Data excerpts
* * * * *

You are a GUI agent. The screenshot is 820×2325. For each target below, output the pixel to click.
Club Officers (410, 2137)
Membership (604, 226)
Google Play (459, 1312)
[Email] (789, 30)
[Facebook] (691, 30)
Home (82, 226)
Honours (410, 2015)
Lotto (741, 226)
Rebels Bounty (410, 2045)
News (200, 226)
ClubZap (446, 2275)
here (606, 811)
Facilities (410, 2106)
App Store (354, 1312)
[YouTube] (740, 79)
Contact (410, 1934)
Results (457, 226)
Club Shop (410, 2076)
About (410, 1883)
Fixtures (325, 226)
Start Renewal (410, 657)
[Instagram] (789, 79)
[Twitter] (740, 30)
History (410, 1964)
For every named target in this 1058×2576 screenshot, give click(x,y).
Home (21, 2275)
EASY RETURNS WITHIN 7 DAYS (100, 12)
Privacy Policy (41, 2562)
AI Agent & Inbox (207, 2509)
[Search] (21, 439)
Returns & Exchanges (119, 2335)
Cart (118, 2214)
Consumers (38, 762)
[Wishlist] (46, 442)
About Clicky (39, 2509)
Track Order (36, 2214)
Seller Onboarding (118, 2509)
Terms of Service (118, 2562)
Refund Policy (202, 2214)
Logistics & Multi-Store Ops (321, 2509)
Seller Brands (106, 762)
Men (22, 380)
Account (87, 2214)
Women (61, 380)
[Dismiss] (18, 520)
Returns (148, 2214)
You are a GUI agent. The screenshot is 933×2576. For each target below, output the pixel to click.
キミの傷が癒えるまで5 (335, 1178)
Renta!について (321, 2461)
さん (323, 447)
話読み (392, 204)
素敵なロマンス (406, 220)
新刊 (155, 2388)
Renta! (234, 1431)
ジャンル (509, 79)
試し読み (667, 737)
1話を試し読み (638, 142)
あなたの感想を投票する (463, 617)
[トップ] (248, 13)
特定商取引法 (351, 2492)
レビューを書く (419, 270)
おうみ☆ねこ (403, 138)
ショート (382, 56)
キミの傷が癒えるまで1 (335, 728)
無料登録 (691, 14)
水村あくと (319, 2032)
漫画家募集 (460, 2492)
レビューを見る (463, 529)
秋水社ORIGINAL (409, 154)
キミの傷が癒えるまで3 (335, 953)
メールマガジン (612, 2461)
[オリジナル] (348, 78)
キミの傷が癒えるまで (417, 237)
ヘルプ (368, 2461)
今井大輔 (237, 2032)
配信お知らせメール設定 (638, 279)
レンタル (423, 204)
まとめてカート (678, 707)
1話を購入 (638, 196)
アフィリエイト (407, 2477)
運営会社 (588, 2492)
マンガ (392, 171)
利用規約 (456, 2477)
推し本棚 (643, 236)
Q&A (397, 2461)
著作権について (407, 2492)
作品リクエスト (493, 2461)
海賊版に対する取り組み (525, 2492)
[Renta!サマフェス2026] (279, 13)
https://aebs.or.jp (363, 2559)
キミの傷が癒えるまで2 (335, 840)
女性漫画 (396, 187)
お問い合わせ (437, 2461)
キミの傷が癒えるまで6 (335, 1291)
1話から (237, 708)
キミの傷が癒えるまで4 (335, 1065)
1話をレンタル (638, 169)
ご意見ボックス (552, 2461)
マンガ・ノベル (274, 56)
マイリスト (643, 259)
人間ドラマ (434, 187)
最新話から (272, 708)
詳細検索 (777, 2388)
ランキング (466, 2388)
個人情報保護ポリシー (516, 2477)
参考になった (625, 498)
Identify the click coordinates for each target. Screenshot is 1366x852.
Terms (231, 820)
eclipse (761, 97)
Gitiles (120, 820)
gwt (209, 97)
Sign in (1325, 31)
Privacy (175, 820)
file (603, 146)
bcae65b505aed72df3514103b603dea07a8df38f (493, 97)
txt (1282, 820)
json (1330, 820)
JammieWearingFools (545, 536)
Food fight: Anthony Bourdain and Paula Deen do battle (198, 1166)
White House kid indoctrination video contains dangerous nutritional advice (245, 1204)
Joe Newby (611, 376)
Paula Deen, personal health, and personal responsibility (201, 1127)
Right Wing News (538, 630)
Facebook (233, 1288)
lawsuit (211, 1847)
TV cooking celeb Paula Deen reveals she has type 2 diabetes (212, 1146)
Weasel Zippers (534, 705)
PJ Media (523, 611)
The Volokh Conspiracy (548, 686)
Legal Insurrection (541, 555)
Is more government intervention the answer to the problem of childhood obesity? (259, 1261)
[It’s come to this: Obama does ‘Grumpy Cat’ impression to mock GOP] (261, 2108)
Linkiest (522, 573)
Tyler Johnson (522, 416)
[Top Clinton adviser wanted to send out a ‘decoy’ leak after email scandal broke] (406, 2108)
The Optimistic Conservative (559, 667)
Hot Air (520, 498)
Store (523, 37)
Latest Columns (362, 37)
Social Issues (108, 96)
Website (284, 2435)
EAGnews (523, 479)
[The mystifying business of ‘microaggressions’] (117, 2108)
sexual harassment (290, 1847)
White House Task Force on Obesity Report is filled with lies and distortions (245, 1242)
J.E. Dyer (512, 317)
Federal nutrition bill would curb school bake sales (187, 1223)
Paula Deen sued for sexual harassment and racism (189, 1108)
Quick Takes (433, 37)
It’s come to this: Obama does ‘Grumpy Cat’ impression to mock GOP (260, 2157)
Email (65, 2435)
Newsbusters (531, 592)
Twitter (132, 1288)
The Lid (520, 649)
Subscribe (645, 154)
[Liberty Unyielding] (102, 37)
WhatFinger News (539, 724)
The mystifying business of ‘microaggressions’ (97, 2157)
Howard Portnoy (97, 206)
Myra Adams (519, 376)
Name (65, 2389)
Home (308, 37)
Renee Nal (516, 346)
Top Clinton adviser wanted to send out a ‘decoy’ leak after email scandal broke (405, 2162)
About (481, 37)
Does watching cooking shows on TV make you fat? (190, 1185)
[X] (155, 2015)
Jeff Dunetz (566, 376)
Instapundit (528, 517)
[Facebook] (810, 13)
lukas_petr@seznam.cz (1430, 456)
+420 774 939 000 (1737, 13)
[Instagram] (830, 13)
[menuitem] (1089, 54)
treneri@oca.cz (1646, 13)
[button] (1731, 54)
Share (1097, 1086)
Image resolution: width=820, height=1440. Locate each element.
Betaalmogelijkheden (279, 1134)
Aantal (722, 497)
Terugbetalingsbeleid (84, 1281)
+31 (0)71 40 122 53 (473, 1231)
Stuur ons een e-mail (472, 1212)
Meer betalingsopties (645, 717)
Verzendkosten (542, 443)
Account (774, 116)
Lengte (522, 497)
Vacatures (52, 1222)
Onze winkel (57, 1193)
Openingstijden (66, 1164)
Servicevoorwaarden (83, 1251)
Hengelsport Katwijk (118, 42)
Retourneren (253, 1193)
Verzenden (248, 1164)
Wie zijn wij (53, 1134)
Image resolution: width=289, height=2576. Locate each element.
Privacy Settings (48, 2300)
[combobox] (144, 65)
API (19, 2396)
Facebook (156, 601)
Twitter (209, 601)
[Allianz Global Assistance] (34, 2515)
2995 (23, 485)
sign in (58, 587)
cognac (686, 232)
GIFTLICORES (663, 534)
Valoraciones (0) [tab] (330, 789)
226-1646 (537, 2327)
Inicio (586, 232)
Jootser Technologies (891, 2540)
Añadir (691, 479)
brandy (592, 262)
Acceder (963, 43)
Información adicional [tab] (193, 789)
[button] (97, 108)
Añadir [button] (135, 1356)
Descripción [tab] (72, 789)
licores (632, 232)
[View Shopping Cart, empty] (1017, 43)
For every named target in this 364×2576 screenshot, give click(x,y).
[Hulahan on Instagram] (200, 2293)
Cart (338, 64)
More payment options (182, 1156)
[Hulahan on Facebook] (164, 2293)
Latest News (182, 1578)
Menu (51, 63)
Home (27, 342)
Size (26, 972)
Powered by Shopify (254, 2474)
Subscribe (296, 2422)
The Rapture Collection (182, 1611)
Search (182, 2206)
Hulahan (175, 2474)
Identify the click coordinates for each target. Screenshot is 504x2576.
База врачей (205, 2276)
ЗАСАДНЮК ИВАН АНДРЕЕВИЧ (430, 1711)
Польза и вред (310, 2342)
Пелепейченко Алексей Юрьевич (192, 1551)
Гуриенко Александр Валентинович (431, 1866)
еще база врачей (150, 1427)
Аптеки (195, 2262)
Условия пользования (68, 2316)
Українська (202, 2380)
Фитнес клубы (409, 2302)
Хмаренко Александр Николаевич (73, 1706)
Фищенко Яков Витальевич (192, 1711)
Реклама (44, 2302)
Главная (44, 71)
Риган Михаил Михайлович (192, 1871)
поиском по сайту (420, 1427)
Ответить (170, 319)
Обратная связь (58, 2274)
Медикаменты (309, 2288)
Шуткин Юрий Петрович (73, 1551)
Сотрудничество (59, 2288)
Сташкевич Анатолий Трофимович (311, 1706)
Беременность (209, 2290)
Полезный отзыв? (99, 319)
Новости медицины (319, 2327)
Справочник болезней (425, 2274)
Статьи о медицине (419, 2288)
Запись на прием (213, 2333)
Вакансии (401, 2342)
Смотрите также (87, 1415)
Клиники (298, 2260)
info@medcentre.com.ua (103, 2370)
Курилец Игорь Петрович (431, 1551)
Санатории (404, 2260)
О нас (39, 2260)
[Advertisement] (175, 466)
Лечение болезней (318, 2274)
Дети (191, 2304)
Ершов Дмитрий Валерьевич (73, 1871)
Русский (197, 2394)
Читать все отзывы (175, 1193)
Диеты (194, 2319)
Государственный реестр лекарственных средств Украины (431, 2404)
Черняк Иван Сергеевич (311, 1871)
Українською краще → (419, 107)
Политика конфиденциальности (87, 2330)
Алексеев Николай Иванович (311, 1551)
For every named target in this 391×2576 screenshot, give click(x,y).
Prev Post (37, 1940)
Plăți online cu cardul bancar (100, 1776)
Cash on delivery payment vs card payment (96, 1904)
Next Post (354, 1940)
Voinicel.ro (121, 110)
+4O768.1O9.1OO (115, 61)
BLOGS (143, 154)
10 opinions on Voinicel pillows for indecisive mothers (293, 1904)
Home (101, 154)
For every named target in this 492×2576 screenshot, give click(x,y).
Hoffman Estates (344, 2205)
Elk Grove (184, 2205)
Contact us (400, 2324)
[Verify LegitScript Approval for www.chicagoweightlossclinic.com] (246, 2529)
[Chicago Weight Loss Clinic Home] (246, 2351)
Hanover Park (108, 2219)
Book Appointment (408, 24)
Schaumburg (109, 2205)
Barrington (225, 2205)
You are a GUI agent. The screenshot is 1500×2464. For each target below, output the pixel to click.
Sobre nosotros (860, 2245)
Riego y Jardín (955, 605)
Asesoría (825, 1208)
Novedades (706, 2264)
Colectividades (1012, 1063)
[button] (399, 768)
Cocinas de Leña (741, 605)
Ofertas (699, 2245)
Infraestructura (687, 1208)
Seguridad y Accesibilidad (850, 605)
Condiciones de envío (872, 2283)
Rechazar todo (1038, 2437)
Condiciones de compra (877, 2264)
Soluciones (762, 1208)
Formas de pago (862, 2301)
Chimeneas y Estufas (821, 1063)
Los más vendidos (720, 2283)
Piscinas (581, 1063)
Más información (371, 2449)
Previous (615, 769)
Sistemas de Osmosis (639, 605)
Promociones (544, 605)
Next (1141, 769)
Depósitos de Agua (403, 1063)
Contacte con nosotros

* * * * *

**Action item**. Each line in the entries above that includes the string "sexual" should be extracted.

**Task result**.
sexual harassment (290, 1847)
Paula Deen sued for sexual harassment and racism (189, 1108)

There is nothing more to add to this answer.